The HALO will provide pressurised living space while the PPE features a 60-kilowatt solar electric propulsion system that will be able to move the Gateway into a different lunar orbits. The PPE will also provide power, communications, and attitude control.
That's quite a bit less than NASA's heftier Space Launch System (SLS), which has yet to leave the pad, can handle. Its contribution to the agency's lunar ambitions will be, at least initially, launching the Orion capsule to ferry astronauts to the gateway.
NASA is so happy with its US commercial crew launchers that it might acquire another Russian seat
The launch of crews to the International Space Station (ISS) from US soil for the first time since the retirement of the Space Shuttle was greeted with delight by many observers. No more would the US have to rely on Russian rockets to keep astronauts on the outpost.
SpaceX has conducted the first operational mission in the form of Crew-1 and the next mission, Crew-2, is due for launch in the coming months. Boeing's Starliner is also expected to begin transporting astronauts to the ISS once it completes a repeat of its uncrewed demonstration mission.
NASA has no more Soyuz seats lined up. The last US astronaut shoehorned into the Russian capsule was Kate Rubins, who is due to return to Earth via Soyuz in April. The SpaceX Crew-1 capsule is also expected to return between late April and early May.

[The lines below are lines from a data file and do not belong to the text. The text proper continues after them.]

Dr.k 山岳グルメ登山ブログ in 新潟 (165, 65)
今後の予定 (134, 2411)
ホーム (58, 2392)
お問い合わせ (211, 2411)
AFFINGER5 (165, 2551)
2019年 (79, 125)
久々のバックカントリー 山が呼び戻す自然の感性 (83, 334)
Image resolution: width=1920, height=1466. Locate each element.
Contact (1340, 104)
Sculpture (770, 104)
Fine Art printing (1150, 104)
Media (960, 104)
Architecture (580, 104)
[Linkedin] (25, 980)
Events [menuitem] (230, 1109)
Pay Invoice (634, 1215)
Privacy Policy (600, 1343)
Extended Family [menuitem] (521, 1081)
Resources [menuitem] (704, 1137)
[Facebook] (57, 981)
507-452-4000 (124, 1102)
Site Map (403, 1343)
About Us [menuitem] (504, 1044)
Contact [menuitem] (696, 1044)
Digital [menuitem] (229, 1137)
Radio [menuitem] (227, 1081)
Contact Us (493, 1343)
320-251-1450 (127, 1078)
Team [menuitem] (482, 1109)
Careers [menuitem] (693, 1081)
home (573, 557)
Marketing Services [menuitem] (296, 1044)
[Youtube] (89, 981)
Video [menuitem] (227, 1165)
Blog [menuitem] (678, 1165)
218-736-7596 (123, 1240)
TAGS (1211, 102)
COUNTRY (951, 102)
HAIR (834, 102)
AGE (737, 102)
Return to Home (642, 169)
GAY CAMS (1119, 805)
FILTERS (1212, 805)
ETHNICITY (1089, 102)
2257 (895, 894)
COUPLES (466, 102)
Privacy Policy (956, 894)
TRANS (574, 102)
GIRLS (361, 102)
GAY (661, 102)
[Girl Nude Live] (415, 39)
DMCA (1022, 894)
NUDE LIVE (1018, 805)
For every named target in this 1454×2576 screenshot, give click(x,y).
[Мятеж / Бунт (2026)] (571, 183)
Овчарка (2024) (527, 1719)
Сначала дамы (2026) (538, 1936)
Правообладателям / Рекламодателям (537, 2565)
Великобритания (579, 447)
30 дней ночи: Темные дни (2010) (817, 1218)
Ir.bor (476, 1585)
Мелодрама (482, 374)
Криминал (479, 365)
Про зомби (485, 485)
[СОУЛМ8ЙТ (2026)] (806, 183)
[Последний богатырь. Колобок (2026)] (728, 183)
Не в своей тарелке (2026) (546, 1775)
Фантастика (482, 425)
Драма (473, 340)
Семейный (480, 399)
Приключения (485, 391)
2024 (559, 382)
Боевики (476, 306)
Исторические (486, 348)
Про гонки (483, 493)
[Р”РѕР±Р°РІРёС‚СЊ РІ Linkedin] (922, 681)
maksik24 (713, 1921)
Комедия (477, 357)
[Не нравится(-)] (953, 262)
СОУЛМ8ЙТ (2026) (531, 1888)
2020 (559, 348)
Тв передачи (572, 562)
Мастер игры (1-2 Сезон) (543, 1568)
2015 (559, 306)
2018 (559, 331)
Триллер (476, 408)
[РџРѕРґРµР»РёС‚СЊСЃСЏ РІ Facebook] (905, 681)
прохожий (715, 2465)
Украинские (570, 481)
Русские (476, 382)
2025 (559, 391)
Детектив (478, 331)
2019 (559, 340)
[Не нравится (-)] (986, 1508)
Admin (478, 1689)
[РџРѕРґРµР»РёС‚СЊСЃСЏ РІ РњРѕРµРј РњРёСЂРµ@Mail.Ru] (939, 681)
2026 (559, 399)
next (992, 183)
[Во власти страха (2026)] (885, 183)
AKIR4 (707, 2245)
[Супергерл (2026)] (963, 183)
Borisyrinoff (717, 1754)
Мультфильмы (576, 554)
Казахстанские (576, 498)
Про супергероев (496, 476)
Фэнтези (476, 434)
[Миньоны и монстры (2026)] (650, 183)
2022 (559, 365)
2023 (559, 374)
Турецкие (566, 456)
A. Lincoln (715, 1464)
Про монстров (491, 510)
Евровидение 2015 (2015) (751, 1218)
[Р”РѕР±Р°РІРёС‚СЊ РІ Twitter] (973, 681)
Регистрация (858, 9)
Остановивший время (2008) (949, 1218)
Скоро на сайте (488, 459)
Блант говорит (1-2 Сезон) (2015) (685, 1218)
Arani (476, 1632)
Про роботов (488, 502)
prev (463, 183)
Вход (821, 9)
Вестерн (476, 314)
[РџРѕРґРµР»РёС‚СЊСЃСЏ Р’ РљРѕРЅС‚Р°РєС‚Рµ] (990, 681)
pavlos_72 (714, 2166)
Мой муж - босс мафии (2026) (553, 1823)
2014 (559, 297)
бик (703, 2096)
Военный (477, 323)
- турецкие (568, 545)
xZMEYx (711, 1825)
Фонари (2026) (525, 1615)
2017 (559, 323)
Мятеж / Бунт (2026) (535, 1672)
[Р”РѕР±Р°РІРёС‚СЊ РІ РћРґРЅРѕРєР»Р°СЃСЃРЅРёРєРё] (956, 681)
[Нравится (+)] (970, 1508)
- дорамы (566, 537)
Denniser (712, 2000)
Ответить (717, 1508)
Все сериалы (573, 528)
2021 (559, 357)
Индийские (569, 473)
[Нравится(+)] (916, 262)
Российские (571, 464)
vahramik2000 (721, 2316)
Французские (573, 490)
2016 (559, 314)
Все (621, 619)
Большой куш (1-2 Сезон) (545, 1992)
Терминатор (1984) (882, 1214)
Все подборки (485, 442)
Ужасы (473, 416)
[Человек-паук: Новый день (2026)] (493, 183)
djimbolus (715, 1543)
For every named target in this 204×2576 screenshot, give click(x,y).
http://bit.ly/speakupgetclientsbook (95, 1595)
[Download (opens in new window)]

A planned end of April launch for Crew-2 appears to have triggered the jitters. Should the SpaceX mission be delayed, NASA would find itself with no astronauts aboard the ISS to tend the US segment of the outpost.
NASA is keen on redundant systems. Indeed, having both Boeing and SpaceX operating simultaneously would give the agency the dissimilar redundancy it craves. Once that final Soyuz astronaut returns, it will be solely dependent on SpaceX.
But how to pay for it? "In consideration for this supplemental crew transportation service, NASA is considering providing similar in-kind services."